Signs and Symptoms of Heat Illnesses
- Heat Exhaustion: Faintness, heavy sweating, cool pale skin, nausea, rapid weak pulse, muscle cramps, tiredness, headache, and fainting.
- Heat Stroke: Body temperature above 103 degrees, lack of sweating, hot red skin, strong rapid pulse, confusion, dizziness, loss of consciousness, nausea, and vomiting.
Preventing Heat Illness in Athletes
- Stay Cool:
- Wear loose, lightweight clothing.
- Limit outdoor activity during peak heat and rest in cool areas.
- Gradually acclimate to the heat with shorter, less intense workouts.
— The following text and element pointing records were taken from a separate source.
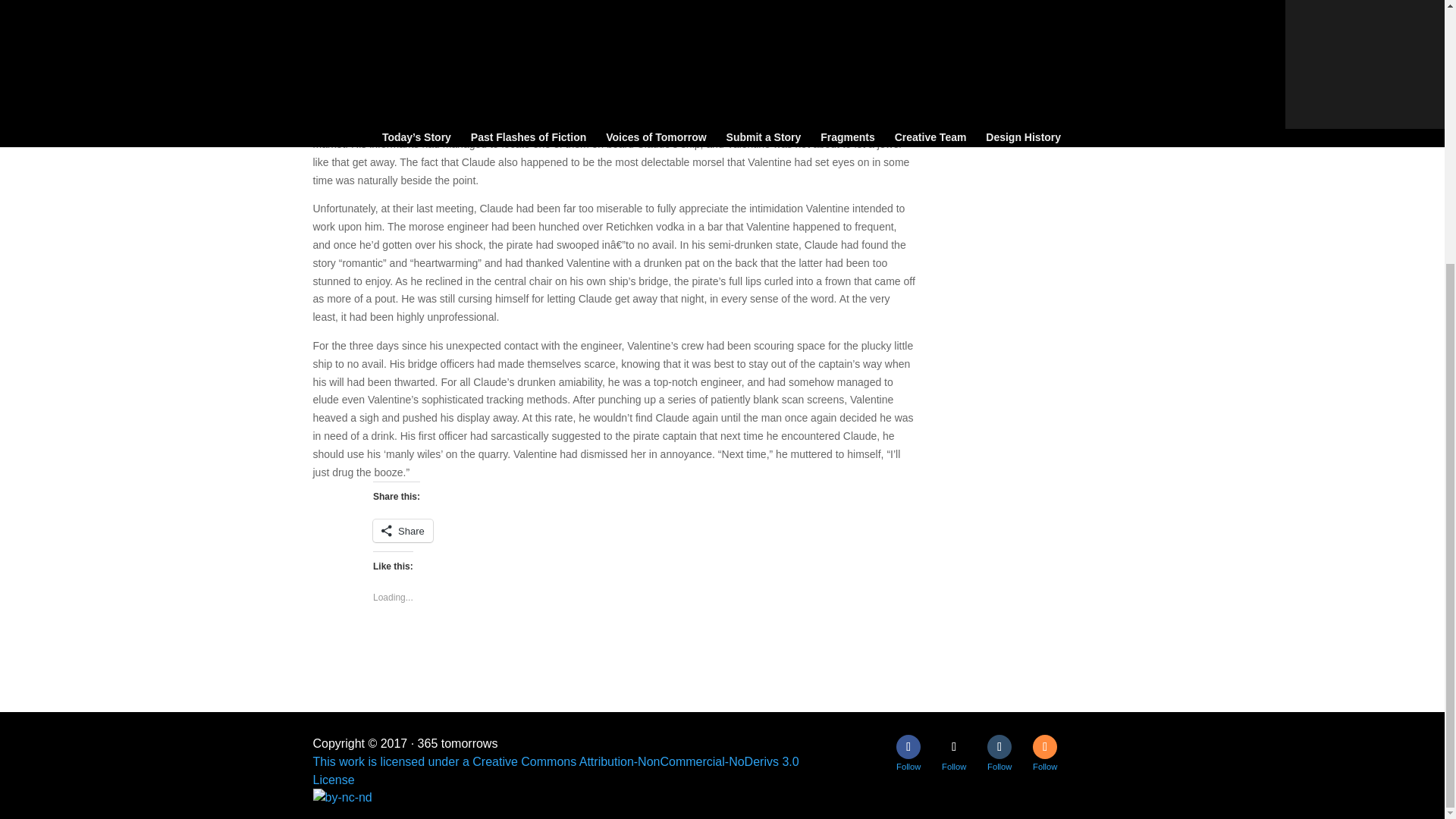
Follow on Twitter (954, 746)
Follow (999, 746)
Follow (1044, 746)
Operation Tinker Bell (1028, 50)
Follow on Facebook (908, 746)
Share (402, 530)
Follow on tumblr (999, 746)
Follow on RSS (1044, 746)
Follow (954, 746)
Given the description of an element on the screen output the (x, y) to click on. 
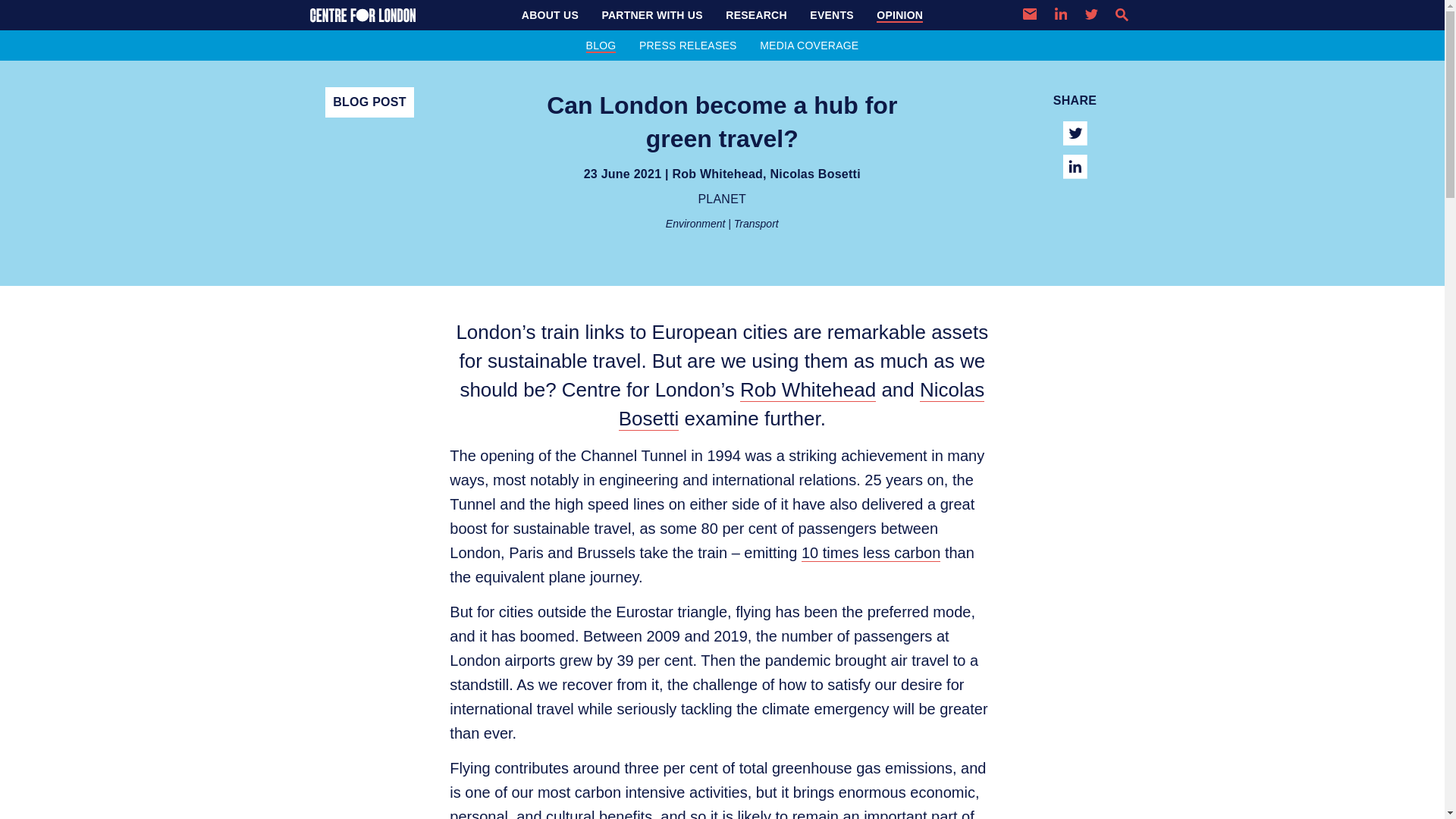
ABOUT US (550, 15)
Rob Whitehead (716, 173)
PARTNER WITH US (651, 15)
RESEARCH (756, 15)
MEDIA COVERAGE (808, 45)
Search for content tagged as Environment (695, 223)
Transport (755, 223)
Search for content tagged as Transport (755, 223)
EVENTS (831, 15)
Nicolas Bosetti (815, 173)
BLOG (601, 45)
OPINION (899, 15)
PRESS RELEASES (687, 45)
Environment (695, 223)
- Use sunscreen to prevent sunburn, which can hinder the body’s cooling mechanism.
- Avoid hot meals and heavy foods.
- Stay Hydrated:
- Drink plenty of fluids regularly, not just when thirsty.
- Avoid sugary and alcoholic drinks.
- Use sports drinks to replace lost electrolytes.
- Stay Informed:
- Know the signs of heat illnesses and monitor yourself and others.
- Report any concerning symptoms promptly.
Hot Weather Guidelines for Sports
- <80 Degrees: Unlimited activity with caution for new or unconditioned athletes; 5-minute rest/water break every 30 minutes.
- 80-84.9 Degrees: Normal practices; closely monitor new/unconditioned athletes and during extreme exertion; 5-minute break every 25 minutes.
- 85-87.9 Degrees: Reduce intensity for new/unconditioned athletes; frequent breaks and hydration; have cold/ice immersion pool; 5-minute break every 20 minutes.
- 88-89.9 Degrees: Constant observation; remove pads/equipment; have cold/ice immersion pool; 5-minute break every 15 minutes.
- 90+ Degrees: Suspend practices; competition may continue with mandatory water breaks designated by the gameday administrator.
Key Prevention Tips for Athletes
- Hydrate consistently before, during, and after exposure to heat.
- Avoid sugary and caffeinated drinks.
By following these guidelines, athletes can enjoy summer sports while minimizing the risk of heat-related illnesses.